Item #14882 Reminiscences of Levi Coffin, The Reputed President of the Underground Railroad, Being a Brief History of the Labors of a Lifetime in Behalf of the Slave, with the Stories of Numerous Fugitives, Who Gained their Freedom through his Instrumentality, and Many Other Incidents. ABOLITIONISM, Levi Coffin.

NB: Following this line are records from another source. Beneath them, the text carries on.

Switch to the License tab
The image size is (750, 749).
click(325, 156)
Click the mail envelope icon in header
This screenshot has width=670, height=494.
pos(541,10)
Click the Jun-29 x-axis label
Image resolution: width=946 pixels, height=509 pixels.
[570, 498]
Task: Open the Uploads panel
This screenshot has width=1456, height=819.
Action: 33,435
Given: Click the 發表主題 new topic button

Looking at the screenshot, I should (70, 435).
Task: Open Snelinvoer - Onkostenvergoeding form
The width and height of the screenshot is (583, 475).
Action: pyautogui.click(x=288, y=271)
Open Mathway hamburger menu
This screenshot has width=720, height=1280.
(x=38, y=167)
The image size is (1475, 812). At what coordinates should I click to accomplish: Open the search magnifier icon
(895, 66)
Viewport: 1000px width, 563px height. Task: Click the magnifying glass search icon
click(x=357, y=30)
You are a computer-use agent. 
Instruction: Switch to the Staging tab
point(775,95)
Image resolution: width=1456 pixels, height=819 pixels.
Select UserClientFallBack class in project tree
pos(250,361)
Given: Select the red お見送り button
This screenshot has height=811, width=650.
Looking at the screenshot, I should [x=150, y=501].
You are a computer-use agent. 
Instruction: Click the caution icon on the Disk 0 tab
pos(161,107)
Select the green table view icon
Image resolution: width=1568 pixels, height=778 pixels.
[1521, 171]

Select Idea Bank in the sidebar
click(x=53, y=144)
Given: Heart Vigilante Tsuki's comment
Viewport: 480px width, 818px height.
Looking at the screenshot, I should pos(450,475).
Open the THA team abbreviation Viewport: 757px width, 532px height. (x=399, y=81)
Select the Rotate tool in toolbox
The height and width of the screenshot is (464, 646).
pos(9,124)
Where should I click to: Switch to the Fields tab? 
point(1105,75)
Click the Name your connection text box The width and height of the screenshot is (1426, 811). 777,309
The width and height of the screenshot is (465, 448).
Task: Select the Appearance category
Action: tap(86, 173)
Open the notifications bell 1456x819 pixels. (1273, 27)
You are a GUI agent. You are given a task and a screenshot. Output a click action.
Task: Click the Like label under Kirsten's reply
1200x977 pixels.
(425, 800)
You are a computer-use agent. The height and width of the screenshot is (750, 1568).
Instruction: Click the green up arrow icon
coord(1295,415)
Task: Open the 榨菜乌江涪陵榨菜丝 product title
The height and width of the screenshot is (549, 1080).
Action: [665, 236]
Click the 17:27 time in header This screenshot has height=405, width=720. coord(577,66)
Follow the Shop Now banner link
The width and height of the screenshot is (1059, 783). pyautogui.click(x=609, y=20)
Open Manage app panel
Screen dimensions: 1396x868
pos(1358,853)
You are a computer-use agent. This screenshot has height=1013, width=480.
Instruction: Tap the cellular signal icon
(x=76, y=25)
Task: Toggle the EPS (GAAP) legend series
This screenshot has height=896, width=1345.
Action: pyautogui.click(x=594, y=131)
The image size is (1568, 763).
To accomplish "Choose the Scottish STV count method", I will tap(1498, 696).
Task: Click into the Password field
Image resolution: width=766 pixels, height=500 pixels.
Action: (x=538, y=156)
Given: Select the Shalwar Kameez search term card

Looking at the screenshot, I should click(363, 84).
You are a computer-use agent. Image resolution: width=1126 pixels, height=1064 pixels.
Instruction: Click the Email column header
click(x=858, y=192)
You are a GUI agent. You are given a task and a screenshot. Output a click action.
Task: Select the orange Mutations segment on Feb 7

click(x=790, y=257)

Reminiscences of Levi Coffin, The Reputed President of the Underground Railroad, Being a Brief History of the Labors of a Lifetime in Behalf of the Slave, with the Stories of Numerous Fugitives, Who Gained their Freedom through his Instrumentality, and Many Other Incidents

Cincinnati: Robert Clarke Company, 1898.

Hardcover. Near fine. Third edition. viii, 732, with portraits of Levi and Catherine Coffin. 5" x 7.5", original green cloth, floral endpapers. Spine slightly sunned. A devout Quaker, Coffin (1789-1877) was vehemently opposed to slavery, despite having been raised in the South. He moved to Indiana in the 1820s, established a successful mercantile business, and was a founding member of the Indiana Anti-Slavery Society. After discovering they lived on an Underground Railroad Route, he and his wife helped hundreds of fugitive slaves on their way to Canada, providing them with food, clothing, and temporary housing while arranging for their passage north. In 1847, they continued this work in Cincinnati, where they also established a store selling only goods made by free labor. Mounted on the front flyleaf of this copy is an image of the Coffin house, captioned "Grand Central Depot, Underground Railroad." Howes C-540 (referring to the first edition of 1876).